Certains jurent d’arrêter de fumer,
d’autres promettent de perdre quelques kilos. Lydie Salvayre vise plus
haut, plus fort, plus loin : « Car je l’ai décidé ce matin, je ne veux
plus parler que des choses qui, véritablement, m’importent et me
touchent à vif. Je ne veux plus avoir d’autres liens qu’avec ceux-là qui
m’aident à vivre, connus ou anonymes, morts ou vivants… » Bigre ! Mais
quand le Dr Dukan attaque son régime par une phase de protéines pures,
le Dr Salvayre débute sa diète spirituelle par l’écoute en boucle d’un
des plus fameux morceaux de l’histoire du rock : l’exécution (au double
sens du mot) de l’hymne américain par Jimi Hendrix. Un événement dont
nous avions de toute évidence sous-estimé la portée : « Car ce matin du
18 août 1969, à Woodstock, Hendrix fit entendre un cri insoutenable,
insoutenablement beau, et paradoxalement libérateur. Il résonne encore
aujourd’hui. Et son pouvoir d’interpellation reste intact. Car où
entend-on aujourd’hui un hurlement de cette portée qui se lève contre
l’horreur et redonne vie à nos vies ? »
On ignore sur quelle
lointaine planète a bien pu séjourner l’auteur ces derniers mois, mais
d’aucuns ont cru percevoir du côté de la Tunisie un autre cri tout aussi
insoutenable, et non moins paradoxalement libérateur, celui que poussa
un certain Mohamed Bouazizi tandis qu’il mettait le feu non pas à sa
guitare (comme le fit Hendrix au festival de Monterey) mais à sa propre
personne, faisant ainsi éclore le printemps arabe.

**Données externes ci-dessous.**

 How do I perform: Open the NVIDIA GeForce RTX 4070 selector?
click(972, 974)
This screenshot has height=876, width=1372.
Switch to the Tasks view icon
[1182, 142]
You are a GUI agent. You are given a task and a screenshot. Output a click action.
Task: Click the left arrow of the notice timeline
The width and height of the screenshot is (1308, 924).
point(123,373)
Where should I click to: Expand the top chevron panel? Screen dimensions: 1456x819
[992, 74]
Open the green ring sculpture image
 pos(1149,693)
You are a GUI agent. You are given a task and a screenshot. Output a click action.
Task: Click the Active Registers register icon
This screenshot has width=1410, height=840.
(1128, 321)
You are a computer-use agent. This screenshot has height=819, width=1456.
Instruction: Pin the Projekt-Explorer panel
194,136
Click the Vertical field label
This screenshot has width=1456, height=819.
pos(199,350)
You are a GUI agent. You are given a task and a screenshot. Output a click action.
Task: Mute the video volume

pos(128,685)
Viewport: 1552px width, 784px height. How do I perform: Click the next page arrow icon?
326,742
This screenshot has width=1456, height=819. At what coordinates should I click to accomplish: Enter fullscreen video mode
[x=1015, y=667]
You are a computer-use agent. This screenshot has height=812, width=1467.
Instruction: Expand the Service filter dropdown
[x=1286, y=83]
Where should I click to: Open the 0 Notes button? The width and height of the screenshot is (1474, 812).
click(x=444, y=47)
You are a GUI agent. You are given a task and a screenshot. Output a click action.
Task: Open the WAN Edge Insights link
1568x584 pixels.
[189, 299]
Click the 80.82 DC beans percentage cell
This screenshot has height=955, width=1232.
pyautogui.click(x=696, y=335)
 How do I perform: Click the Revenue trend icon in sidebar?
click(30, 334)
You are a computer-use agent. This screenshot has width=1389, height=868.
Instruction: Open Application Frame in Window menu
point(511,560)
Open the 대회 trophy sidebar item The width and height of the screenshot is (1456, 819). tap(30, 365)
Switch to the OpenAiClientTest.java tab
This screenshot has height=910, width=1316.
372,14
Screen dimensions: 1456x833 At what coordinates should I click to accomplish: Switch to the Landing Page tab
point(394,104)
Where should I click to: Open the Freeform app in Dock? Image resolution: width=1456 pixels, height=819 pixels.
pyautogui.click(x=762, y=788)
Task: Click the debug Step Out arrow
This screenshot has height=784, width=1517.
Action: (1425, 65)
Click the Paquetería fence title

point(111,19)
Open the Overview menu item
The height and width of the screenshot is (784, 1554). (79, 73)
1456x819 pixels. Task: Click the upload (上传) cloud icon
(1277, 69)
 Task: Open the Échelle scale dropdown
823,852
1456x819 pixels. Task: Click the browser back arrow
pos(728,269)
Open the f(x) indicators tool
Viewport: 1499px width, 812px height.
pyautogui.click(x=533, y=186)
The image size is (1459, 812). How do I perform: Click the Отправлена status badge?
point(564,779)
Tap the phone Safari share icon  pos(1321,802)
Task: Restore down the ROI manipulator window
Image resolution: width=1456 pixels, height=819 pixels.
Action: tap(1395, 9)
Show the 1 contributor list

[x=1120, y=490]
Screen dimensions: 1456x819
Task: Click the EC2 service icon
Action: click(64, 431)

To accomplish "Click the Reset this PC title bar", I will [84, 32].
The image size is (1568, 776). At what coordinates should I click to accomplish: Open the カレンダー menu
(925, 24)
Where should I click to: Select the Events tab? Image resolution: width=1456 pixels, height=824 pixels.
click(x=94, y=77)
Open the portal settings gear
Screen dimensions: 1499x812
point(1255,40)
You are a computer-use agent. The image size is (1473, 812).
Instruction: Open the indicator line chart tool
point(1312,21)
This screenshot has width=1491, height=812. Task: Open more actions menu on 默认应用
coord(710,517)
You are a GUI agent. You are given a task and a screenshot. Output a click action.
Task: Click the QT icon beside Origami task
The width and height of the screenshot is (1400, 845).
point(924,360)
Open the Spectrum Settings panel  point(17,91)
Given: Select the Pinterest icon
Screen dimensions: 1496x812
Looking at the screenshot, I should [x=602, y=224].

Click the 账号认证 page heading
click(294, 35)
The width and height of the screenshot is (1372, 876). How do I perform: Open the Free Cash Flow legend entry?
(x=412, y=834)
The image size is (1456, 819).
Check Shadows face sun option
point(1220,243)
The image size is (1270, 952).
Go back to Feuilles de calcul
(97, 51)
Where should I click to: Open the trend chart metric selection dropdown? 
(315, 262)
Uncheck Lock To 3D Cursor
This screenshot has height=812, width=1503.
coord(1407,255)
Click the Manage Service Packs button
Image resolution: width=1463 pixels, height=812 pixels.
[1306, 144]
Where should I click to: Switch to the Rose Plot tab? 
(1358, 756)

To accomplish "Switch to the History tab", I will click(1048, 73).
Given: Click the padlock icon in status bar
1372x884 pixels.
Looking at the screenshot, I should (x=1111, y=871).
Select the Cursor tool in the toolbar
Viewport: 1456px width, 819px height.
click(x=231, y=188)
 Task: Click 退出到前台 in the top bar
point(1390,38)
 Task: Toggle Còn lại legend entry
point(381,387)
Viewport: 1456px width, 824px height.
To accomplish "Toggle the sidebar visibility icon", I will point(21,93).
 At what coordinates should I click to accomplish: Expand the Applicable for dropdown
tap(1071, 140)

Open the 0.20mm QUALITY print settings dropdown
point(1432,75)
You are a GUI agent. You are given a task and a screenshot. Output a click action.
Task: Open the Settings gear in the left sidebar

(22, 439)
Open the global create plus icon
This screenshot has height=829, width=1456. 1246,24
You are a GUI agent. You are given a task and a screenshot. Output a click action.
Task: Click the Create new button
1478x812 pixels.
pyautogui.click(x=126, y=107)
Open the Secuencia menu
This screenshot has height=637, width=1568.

Se pourrait-il que
la nouvelle n’en soit pas encore parvenue jusqu’à Saint-Germain-des-Prés
? La place et le courage manquent pour déployer dans son intégralité la
farandole d’inepties rassemblées sous le titre « Hymne ». Qu’il soit
toutefois permis de repêcher cette perle : «On peut avancer que le nom
de Hendrix, qui sonne comme Matrix, fut à la fois l’emblème de cet
idéal naufragé et l’annonce d’un monde qui n’en était alors qu’à son
commencement, un monde futuriste, beaucoup plus fauve et inhumain que le
précédent… »
Il semblerait pourtant qu’entre Auschwitz et le goulag, qu’entre
Hiroshima et Nagasaki, le monde d’avant Hendrix ne se débrouillait pas
trop mal en matière d’inhumanité.
A certains endroits, l’écrivaine elle-même semble prise d’un doute sur son entreprise : « Banalité, me direz-vous, banalité qu’on ose à peine écrire, tant elle relève du lieu commun… » S’agissant de banalités, Lydie Salvayre n’en finit plus d’à peine oser, c’est même à ça qu’on la reconnaît. Quand le texte ne cède pas à l’ébriété lyrique dont on a donné plus haut quelques échantillons, il se confond avec une manière de « Jimi Hendrix pour les nuls », plutôt moins bien informé qu’une notice Wikipédia. Ce qui n’empêche pas notre biographe de donner à la moindre information (ou supposition) le caractère panique d’une ultime révélation avant la fin du monde, tel le propriétaire d’une minoterie qui inventerait à mesure le grain à moudre pour que continuent à tourner dans le vide les ailes de son moulin. Lydie Salvayre : la meunière du rien.
«Hymne », de Lydie Salvayre, éd. du Seuil, 240 pages, 18 euros.